A celles et ceux qui nous attaquent pour être d'affreux gauchistes ennemis de l'Etat, nous répondons cela:

Nous ne sommes pas des lapins effrayés par les phares du terrorisme international et d'Etat. Nous sommes des citoyens et citoyennes qui gardons nos yeux grands ouverts face à la pornographie réelle du monde qui veut qu'une grande partie de soeurs et frères humains meurent dans la misère la plus haïssable, qu'une autre partie doit se débrouiller par système D pour survivre dans la jungle moderne de nos villes, alors que la dernière partie peut, elle, envisagée de vivre normalement, de faire des projets intéressants, d'avoir un réel avenir devant elle.

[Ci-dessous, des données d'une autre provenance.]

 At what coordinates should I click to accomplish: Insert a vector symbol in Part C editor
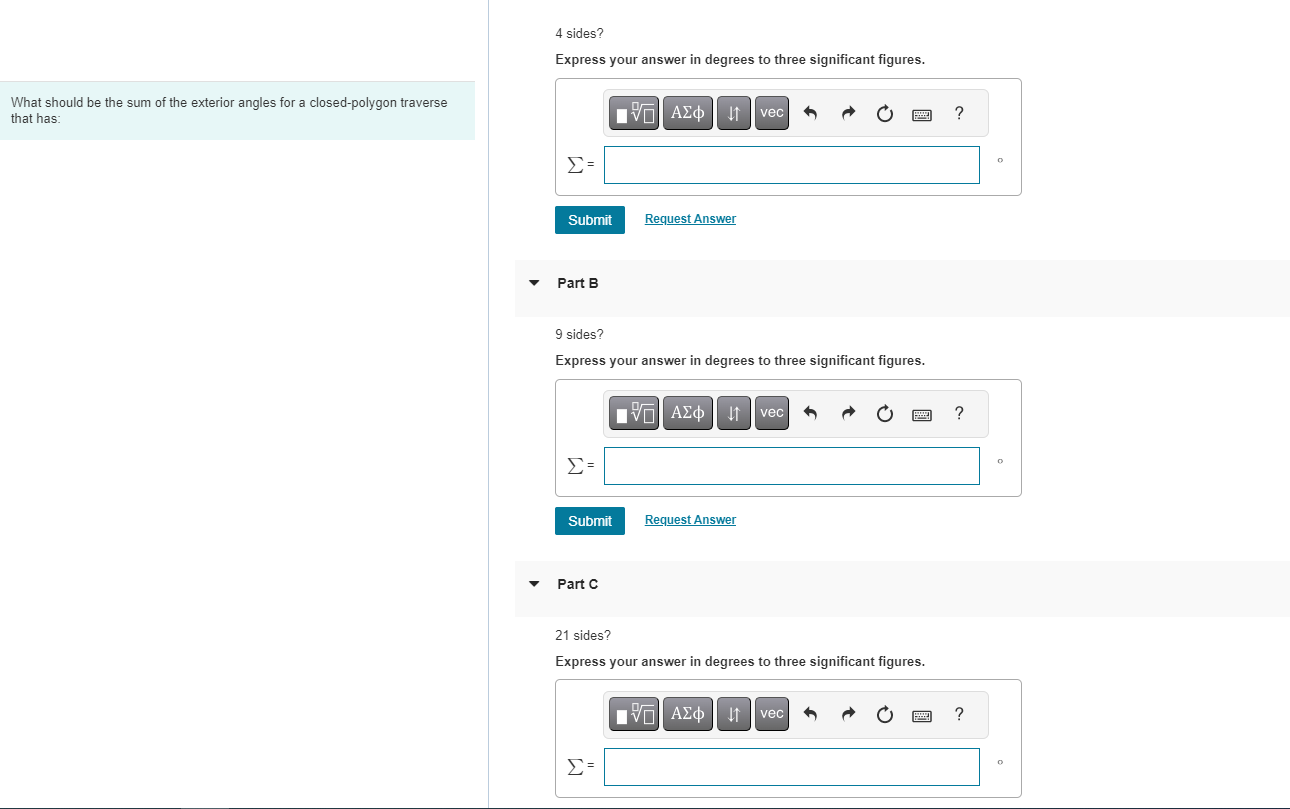(x=771, y=714)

Si deux milliards de personnes sur sept que composent ce monde peut faire la loi, organiser la planète exclusivement pour eux en traitant les relations internationales par dessous la jambe républicaine en disant qu'il y a un temps démocratique pour une classe de possédants et de citoyens "réussis", une nation "supérieure" aux autres qui, elles, n'auraient pas accès aux droits démocratiques, et un temps du n'importe quoi. de la guerre perpétuelle, de la violence, de la dictature, de l'anarchie négative à travers des actes de barbarie d'une rare cruauté, et que ses populations-là qui vivent sous cette Terreur n'ont qu'à se taire, qu'à accepter leur sort humiliant de migrants et migrantes qui soit ont tout perdu sur place, soit perdront encore davantage en arrivant chez nous pour raison qu'on les exclut du corps social, de nos nations démocratiques par nos lois répressives, alors nous avons légitimement raison de nous opposer à ces politiques mondiales militarisées qui construisent partout des murs, poussent à la haine du tous contre tous, décident que seule la loi martiale, la loi militaire, la loi de la guerre devra régner ad aeternam pour sauver les nantis de la catastrophe.

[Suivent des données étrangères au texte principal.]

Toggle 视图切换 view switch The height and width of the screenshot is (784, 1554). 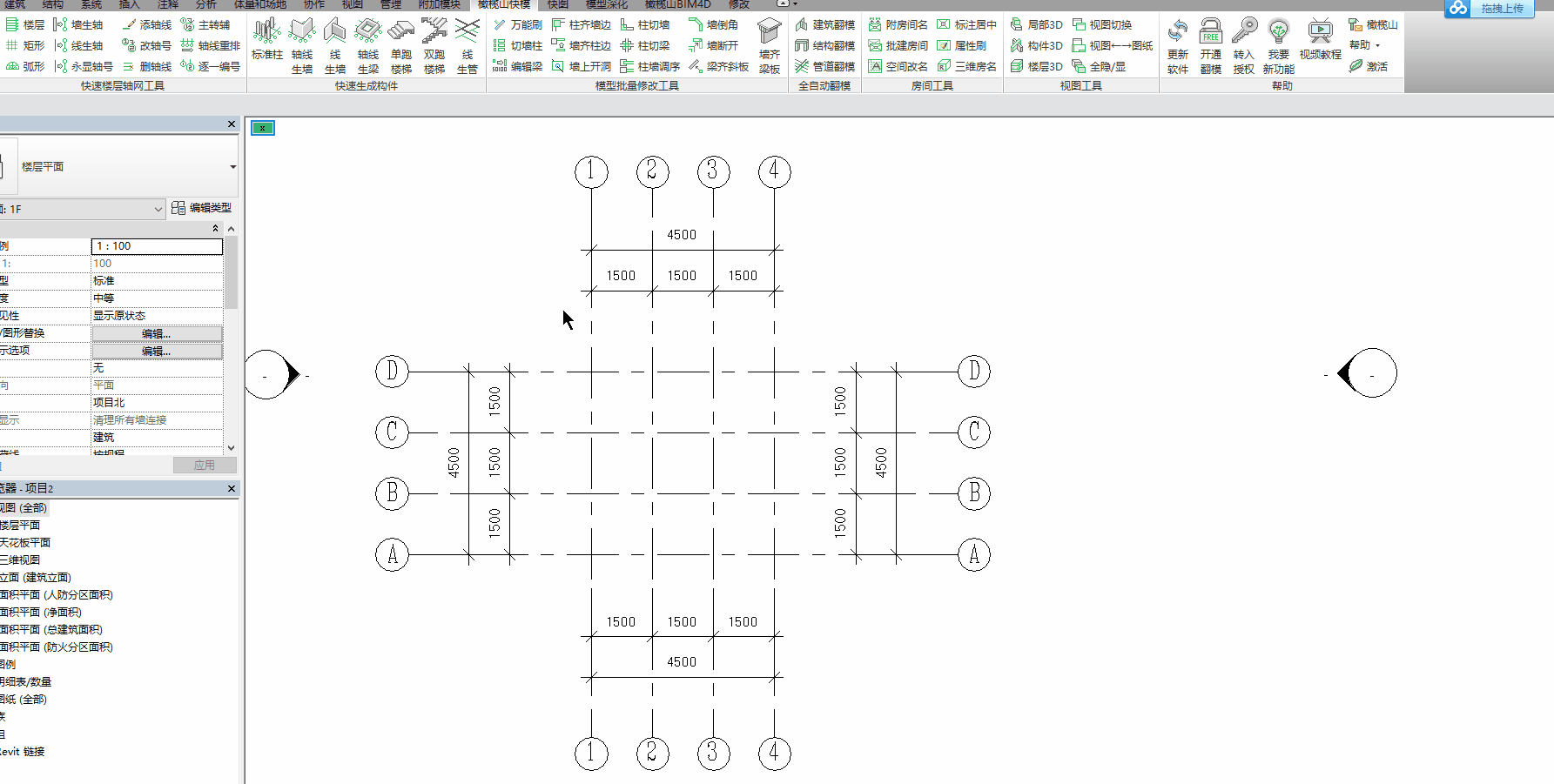(1102, 24)

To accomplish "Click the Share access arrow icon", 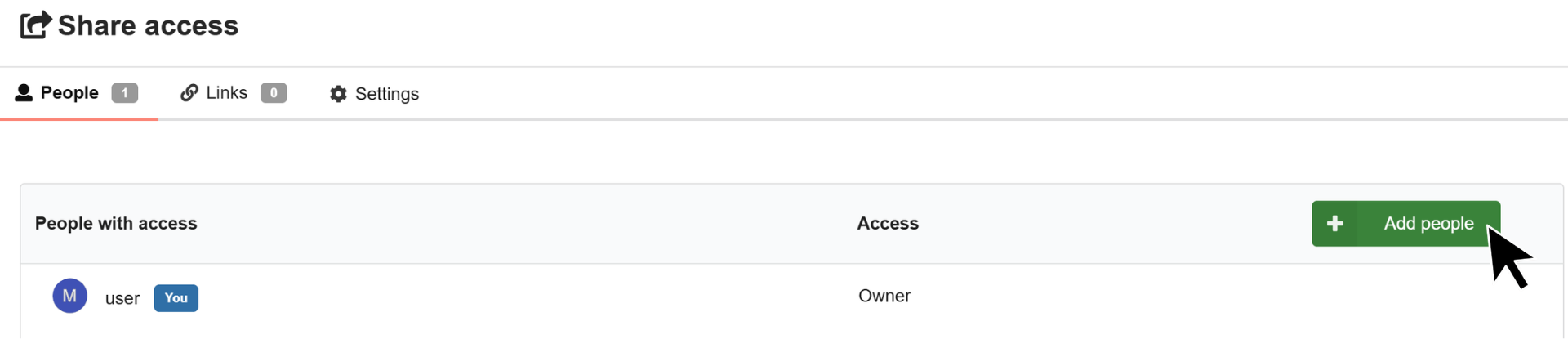I will pos(36,25).
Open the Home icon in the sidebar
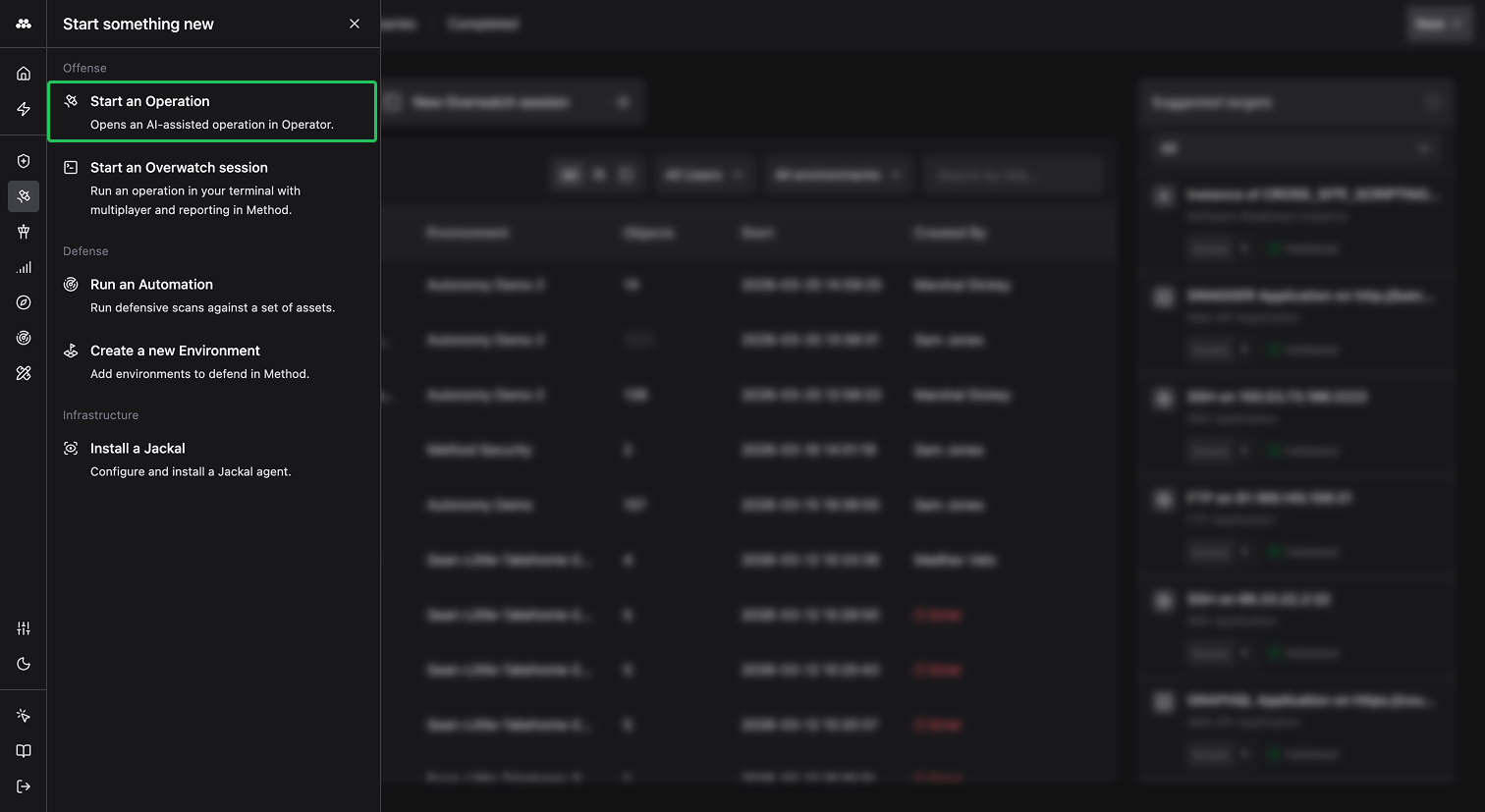This screenshot has height=812, width=1485. [x=24, y=71]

Le monde ne sera pas sauvé par cette politique-là. Jamais. Nous savons très bien, en Europe où a conduit la militarisation du monde, à cette agression permanente des uns contre les autres, à cette division ethnique entre ceux qui sont "purs" et dignes de vivre et les autres "impurs" qui seraient digne de mourir. Quand G.W.Bush attaque l'Irak sur un double énorme mensonge (armes chimiques et but d'offrir la démocratie aux Irakiens en éliminant la dictature de Saddam Hussein) et crée un demi-million de morts irakiens, contre seulement quelques morts américaines, sur place, que cet homme à la tête de la "plus grande démocratie du monde" offre le chaos que l'on connaît aujourd'hui, peut-on dire encore que nous, l'Occident avons agi en démocrates ou devons-nous plutôt avouer que nos Etats peuvent aussi être des Etats terroristes qui pratiquent et encouragent à la guerre, à la haine, à la montée du terrorisme, à l'atteinte à nos valeurs de liberté, d'égalité, de fraternité, et de justice?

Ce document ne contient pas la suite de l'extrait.